== Materials provided

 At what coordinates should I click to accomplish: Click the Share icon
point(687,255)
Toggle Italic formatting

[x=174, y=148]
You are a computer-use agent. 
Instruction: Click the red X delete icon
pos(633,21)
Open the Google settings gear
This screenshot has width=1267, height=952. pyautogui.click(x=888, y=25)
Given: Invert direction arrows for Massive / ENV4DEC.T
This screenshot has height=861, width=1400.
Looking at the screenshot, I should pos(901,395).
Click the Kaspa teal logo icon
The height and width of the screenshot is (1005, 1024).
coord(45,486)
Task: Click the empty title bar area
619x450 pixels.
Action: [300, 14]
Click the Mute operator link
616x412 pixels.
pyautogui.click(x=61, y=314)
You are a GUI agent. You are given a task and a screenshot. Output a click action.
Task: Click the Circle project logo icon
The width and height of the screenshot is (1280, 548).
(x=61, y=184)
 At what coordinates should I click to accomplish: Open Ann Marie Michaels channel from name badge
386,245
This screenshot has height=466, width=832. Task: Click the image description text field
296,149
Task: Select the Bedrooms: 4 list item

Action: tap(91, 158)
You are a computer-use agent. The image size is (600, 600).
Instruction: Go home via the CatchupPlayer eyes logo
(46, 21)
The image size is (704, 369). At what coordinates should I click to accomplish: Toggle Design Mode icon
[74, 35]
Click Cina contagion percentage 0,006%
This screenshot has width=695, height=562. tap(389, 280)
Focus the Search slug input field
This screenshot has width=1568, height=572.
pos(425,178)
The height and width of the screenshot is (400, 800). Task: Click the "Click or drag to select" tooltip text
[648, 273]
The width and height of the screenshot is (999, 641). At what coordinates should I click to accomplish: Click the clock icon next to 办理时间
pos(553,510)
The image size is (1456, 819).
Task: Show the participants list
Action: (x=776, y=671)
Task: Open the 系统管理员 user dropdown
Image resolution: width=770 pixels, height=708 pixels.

====

Give the records back in full, word for word.

 At what coordinates should I click to accomplish: Click the Share icon
point(687,255)
Toggle Italic formatting

[x=174, y=148]
You are a computer-use agent. 
Instruction: Click the red X delete icon
pos(633,21)
Open the Google settings gear
This screenshot has width=1267, height=952. pyautogui.click(x=888, y=25)
Given: Invert direction arrows for Massive / ENV4DEC.T
This screenshot has height=861, width=1400.
Looking at the screenshot, I should pos(901,395).
Click the Kaspa teal logo icon
The height and width of the screenshot is (1005, 1024).
coord(45,486)
Task: Click the empty title bar area
619x450 pixels.
Action: [300, 14]
Click the Mute operator link
616x412 pixels.
pyautogui.click(x=61, y=314)
You are a GUI agent. You are given a task and a screenshot. Output a click action.
Task: Click the Circle project logo icon
The width and height of the screenshot is (1280, 548).
(x=61, y=184)
 At what coordinates should I click to accomplish: Open Ann Marie Michaels channel from name badge
386,245
This screenshot has height=466, width=832. Task: Click the image description text field
296,149
Task: Select the Bedrooms: 4 list item

Action: tap(91, 158)
You are a computer-use agent. The image size is (600, 600).
Instruction: Go home via the CatchupPlayer eyes logo
(46, 21)
The image size is (704, 369). At what coordinates should I click to accomplish: Toggle Design Mode icon
[74, 35]
Click Cina contagion percentage 0,006%
This screenshot has width=695, height=562. tap(389, 280)
Focus the Search slug input field
This screenshot has width=1568, height=572.
pos(425,178)
The height and width of the screenshot is (400, 800). Task: Click the "Click or drag to select" tooltip text
[648, 273]
The width and height of the screenshot is (999, 641). At what coordinates should I click to accomplish: Click the clock icon next to 办理时间
pos(553,510)
The image size is (1456, 819).
Task: Show the participants list
Action: (x=776, y=671)
Task: Open the 系统管理员 user dropdown
Image resolution: width=770 pixels, height=708 pixels.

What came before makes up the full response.